Improper Use of Wheelchair as a Physical Restraint
Penalty
Summary
Surveyors identified a deficiency related to the facility’s failure to ensure a resident was free from physical restraints. Resident #7, admitted with diagnoses including Alzheimer’s disease, diabetes mellitus, and anxiety disorder, was documented on a recent MDS as rarely understood and dependent for ADLs except eating. The resident ambulated independently on the unit without an assistive device and had documented verbal and other behaviors occurring one to three days during the look-back period. The care plan noted the resident had potential to be physically aggressive, chase staff, throw objects, and be combative with care, with interventions such as offering choices, administering medications as ordered, and intervening early when agitation occurred. During an observation and interview, Resident #7 was found sitting in a chair with the right arm of the chair positioned against the nursing station and a wheelchair placed directly in front of him. The left arm of the wheelchair was also against the nursing station, and both wheelchair wheels were locked, creating a barrier that appeared to restrain the resident, who was sleeping with his knees touching the locked wheelchair.
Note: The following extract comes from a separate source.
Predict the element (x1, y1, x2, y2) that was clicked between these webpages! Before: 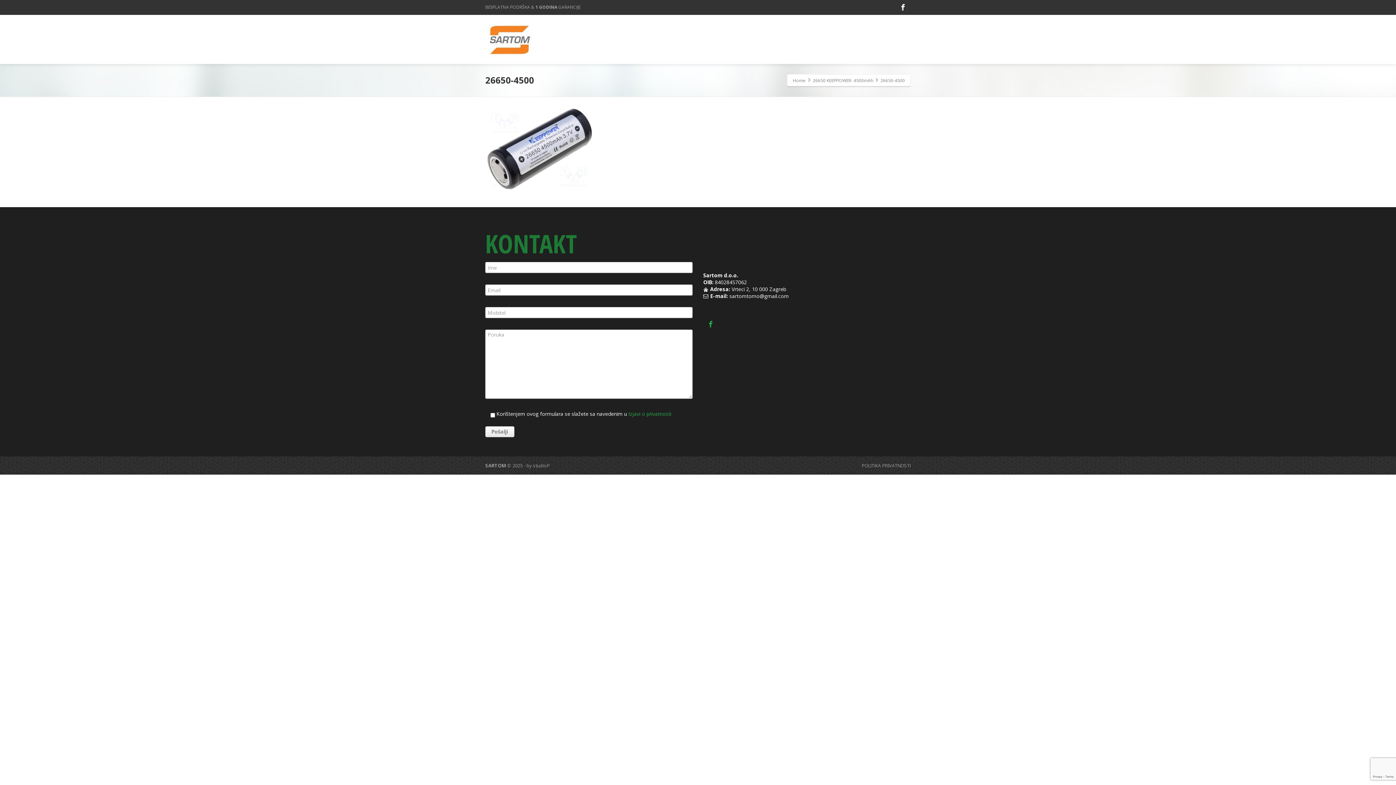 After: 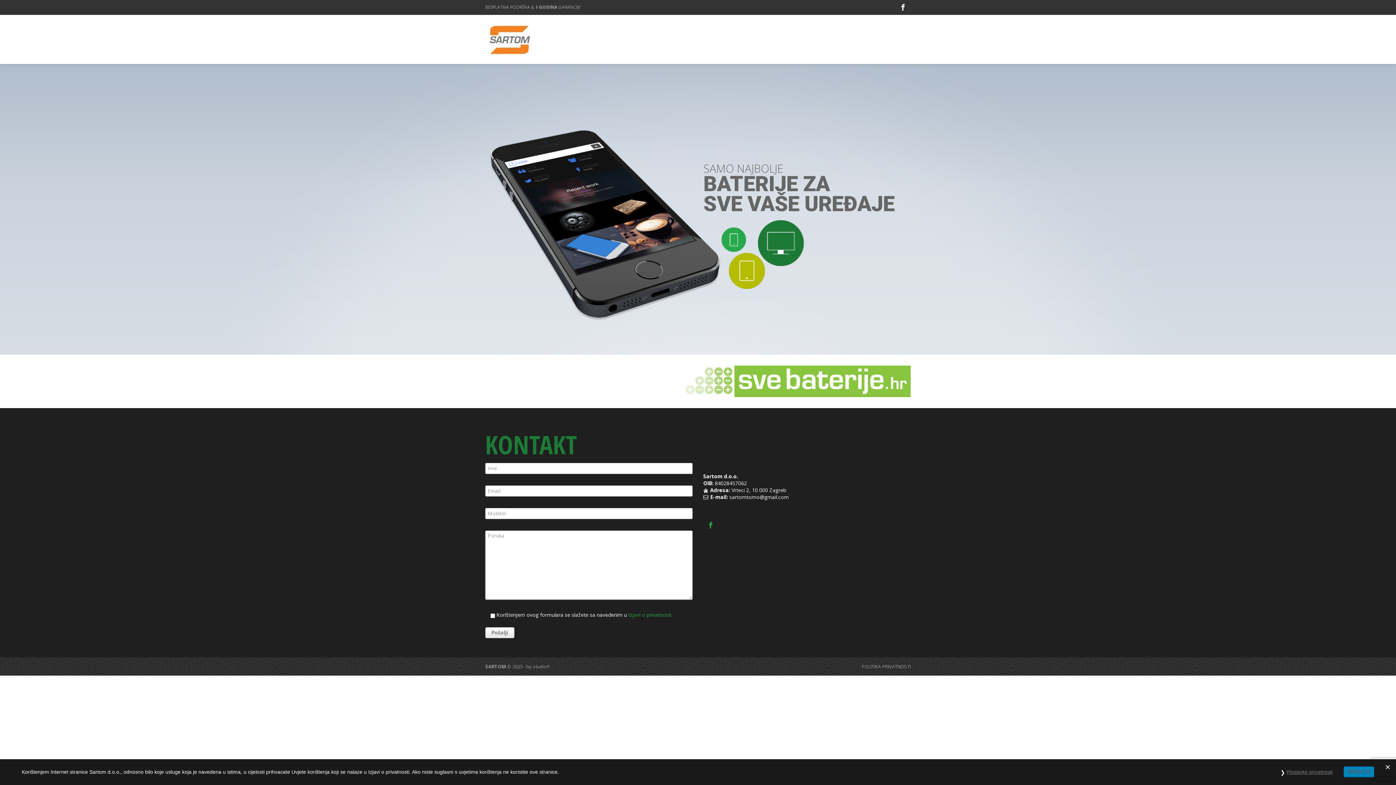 Action: bbox: (485, 14, 533, 64)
An LPN confirmed both wheelchair wheels were locked and that the wheelchair should not have been placed in front of the resident. A CNA reported she had placed the wheelchair there in preparation to get the resident up for lunch, was unable to transfer him, and left the wheelchair in that position, acknowledging it was wrong to keep it there. The facility’s physical restraint policy stated that physical restraints are not used except when alternatives are not appropriate or effective for treating a medical symptom and defined physical restraints as any device attached or adjacent to the body that the individual cannot easily remove and that restricts freedom of movement or access to the body.